近代的なビルのみならず古き良き日本の和風建築物が見事に融合した文化の混じり合う都市。


そんな中心に見えるのは輪郭式の立派なお城。


ギルドランク1位を冠する【高天ヶ原】の本拠地であるギルドホームだ。


一年を通してその佇まいを変えることの無い【高天ヶ原】のギルドホームだが、『トウキョー』の街並みは違った。




大型連休に開催された『モンスターラッシュ』のイベントやそれぞれの季節に合わせたイベント、突如として開催される『緊急イベント』や都市がモンスターに襲撃されてしまうためそれを阻止する【都市襲撃(モンスター・パニック)】。

様々なイベントが開催され気がつけば年末も目と鼻の先。


そんな時期になればプレイヤーたちが注目し、楽しみにし、意気込む大イベントが一つ。




――――【ギルド対抗バトルロイヤル】




プレイヤーたちが口にする話題は【ギルド対抗バトルロイヤル】で染まっていた。


ある者は完全に観戦する側に回ると言い


ある者はギルドランクの上昇を目指し


ある者はどこのギルドが上位に入るかを予想する。


プレイヤーそれぞれの楽しみ方が存在し、それによって『World Of Load』は全国的に沸いている。




「――――壮観だなぁ……」


天守に造られたギルドマスタールームから見渡す『トウキョー』の風景。

いつも見ているであろう景色にも関わらずユウノはぽつりと呟いた。

その傍らにはその日の手入れを終えたのであろう日本刀が()()


頬杖をつきながらしばらくぼーっと風景を見ていたユウノが無言のまま立ちあがる。

年末までの時間はそんなに多くはなく、参加メンバーたちは既に個々の技術向上や装備の点検、強化に集中している。


「俺も負けてられないな……」


そう言って傍らにおいてあった七振の日本刀の内二振を腰に差し、残りを全てをインベントリに収納する。

10しか空きの無いインベントリであるものの、ユウノにしてみれば【無限(インフィニティー)バッグ】があるためどちらに入れても変わらないのか迷いはない。

【白銀狐の面】をギルドマスタールームから出ていないにも関わらず装備すると首をこきりと鳴らして欠伸をした。

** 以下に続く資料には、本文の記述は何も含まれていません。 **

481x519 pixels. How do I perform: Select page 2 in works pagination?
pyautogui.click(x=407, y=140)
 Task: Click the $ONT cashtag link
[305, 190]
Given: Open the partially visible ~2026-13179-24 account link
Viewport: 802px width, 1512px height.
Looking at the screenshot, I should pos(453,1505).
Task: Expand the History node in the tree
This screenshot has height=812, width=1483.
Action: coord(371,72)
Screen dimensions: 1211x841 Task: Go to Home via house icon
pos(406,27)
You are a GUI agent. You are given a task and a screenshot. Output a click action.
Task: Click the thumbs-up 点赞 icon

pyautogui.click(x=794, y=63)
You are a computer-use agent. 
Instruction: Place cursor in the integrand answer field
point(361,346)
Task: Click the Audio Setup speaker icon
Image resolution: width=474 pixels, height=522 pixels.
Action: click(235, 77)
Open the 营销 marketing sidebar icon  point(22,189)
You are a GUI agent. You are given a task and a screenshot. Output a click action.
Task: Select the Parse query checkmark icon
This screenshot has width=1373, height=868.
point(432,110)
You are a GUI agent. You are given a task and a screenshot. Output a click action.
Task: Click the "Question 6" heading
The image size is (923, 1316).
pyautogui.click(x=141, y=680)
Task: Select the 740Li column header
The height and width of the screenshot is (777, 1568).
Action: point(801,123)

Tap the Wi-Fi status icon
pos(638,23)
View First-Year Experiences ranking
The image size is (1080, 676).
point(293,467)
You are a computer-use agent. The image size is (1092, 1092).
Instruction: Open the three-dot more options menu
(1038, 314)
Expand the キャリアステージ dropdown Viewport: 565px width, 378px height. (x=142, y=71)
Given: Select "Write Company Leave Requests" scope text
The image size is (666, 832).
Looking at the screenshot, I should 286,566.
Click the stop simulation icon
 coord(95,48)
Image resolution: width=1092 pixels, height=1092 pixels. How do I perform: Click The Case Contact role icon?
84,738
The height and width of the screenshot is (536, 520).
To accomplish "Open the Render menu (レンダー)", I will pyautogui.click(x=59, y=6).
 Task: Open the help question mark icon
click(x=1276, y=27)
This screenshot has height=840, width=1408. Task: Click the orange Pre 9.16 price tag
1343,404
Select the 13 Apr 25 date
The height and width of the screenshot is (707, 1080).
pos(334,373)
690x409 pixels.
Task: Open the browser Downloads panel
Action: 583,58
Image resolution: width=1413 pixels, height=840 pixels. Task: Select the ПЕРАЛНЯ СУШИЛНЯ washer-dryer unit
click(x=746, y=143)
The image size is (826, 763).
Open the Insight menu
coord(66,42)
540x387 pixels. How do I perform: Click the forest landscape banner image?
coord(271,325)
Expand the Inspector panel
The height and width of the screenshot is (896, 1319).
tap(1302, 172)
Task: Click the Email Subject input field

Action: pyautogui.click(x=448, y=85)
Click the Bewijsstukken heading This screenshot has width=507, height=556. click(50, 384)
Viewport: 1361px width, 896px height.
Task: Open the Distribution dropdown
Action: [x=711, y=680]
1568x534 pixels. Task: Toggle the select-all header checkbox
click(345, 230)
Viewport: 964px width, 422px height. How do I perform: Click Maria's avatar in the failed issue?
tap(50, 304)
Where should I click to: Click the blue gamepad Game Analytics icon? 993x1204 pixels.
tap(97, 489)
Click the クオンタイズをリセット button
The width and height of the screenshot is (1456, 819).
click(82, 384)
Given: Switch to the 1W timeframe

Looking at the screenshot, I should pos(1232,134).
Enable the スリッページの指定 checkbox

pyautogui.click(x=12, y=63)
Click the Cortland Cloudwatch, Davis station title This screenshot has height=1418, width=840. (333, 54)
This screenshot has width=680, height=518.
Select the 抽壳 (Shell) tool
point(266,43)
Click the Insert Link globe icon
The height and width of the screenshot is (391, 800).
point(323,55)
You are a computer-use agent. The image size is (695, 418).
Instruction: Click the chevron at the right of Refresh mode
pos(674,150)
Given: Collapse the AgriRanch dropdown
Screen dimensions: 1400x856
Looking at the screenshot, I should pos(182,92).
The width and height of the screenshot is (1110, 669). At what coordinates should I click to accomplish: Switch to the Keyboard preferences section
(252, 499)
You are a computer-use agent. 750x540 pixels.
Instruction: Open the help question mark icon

「――――今日は何処にレベリングしに行くかねぇ……」











◇◆◇◆◇◆◇◆◇◆◇◆◇◆◇◆◇◆◇◆◇◆◇






――――【チューゴク】中心都市『ベイジン』




巨大な門から始まるこの都市は簡潔に言えば最奥まで一本道。

その道中にいくつかの門を構え、まるで最奥にあるものを守らんとするのが伺える。


では、最奥には何があるのか。

それはあるギルドの本拠地となるギルドホーム。


武術を身につけ、駆使し、敵を討つ。

所属ギルドメンバーは最大規模を誇る


ギルドランク2位を冠する【龍驤虎歩(リュウジョウコホ)】。




「――――老師!メンバーが決定いたしました!」


一人の男性が広場にやってくるとそう伝える。

広場には一人の女性がゆったりとした動きを止まることなく続けていた。

首に近い低い位置にひとつでまとめられたお団子ヘアに薄手ながら全身のシルエットが捉えにくく両手両足がちょうど見えない程に裾袖の広く長い服を身に纏い動く姿は舞っているようにも見える。


「…………」


「遅くなってしまい申し訳ございません。

決定した者たちのリストはいつものように机の上にご用意しておりますので」


男性はそう言うと抱拳礼――――右手を拳に左手を掌にして胸の前で合わせるポーズをしてその場を去っていく。

去っていく後ろ姿を一瞥した女性はその後もしばらくゆっくりとした一定速度を保ったまま動きを止めることはかった。




彼女の名前は『ワンジー』。

龍驤虎歩(リュウジョウコホ)】のギルドマスターである。











◇◆◇◆◇◆◇◆◇◆◇◆◇◆◇◆◇◆◇◆◇◆◇






――――【アメリカ】中心都市『D.C.』




近代的なビルに囲まれ、何処かSFチックな印象も感じる都市。

しかしその都市の中心は緑に囲まれていた。

巨大な鉄柵に囲まれたその場所には木々が生い茂り、点々と真っ白の建物が建造されている。

唯一巨大な建物といえば真ん中に位置する湖に隣接した横に長い建物くらいなもの。


――――そこはギルドホームだった。


力こそが全てを簒奪し全てを得る者の証と呼ばれる。


ギルドランク3位を冠する【Greedy(グリーディー) Walker(ウォーカー)】。




「――――ふぁあ〜……」


木々が生い茂る木陰に一人の壮年の男性が寝転がっていた。

ポケット数の多いタクティカルギアパンツと上半身は鍛え上げられた筋肉が浮き出るほどにぴったりとした黒のボディースーツ。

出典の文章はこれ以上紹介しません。